Records from a data source
★ ★ ★

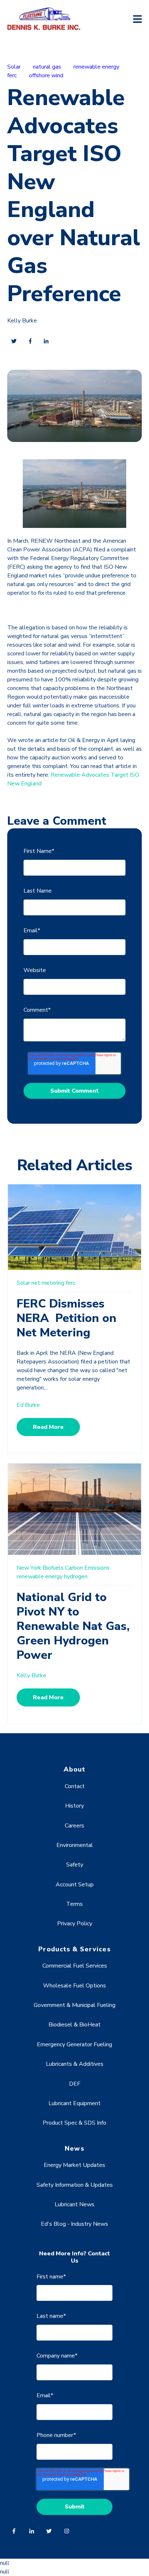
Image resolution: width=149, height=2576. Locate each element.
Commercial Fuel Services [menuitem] (74, 1966)
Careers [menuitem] (74, 1826)
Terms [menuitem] (74, 1904)
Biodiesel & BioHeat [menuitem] (74, 2025)
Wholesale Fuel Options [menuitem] (74, 1986)
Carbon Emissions (87, 1568)
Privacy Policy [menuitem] (74, 1923)
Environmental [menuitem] (74, 1845)
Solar (14, 67)
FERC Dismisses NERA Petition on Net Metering (66, 1318)
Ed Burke (28, 1405)
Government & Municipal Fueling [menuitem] (74, 2005)
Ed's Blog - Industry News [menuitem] (74, 2224)
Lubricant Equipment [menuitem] (74, 2103)
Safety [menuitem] (74, 1865)
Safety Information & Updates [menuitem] (75, 2185)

★ ★ ★

→ Work required
Write the entries out in full and exactly, omitting every picture.

→ Solution
Image resolution: width=149, height=2576. Locate each element.
Commercial Fuel Services [menuitem] (74, 1966)
Careers [menuitem] (74, 1826)
Terms [menuitem] (74, 1904)
Biodiesel & BioHeat [menuitem] (74, 2025)
Wholesale Fuel Options [menuitem] (74, 1986)
Carbon Emissions (87, 1568)
Privacy Policy [menuitem] (74, 1923)
Environmental [menuitem] (74, 1845)
Solar (14, 67)
FERC Dismisses NERA Petition on Net Metering (66, 1318)
Ed Burke (28, 1405)
Government & Municipal Fueling [menuitem] (74, 2005)
Ed's Blog - Industry News [menuitem] (74, 2224)
Lubricant Equipment [menuitem] (74, 2103)
Safety [menuitem] (74, 1865)
Safety Information & Updates [menuitem] (75, 2185)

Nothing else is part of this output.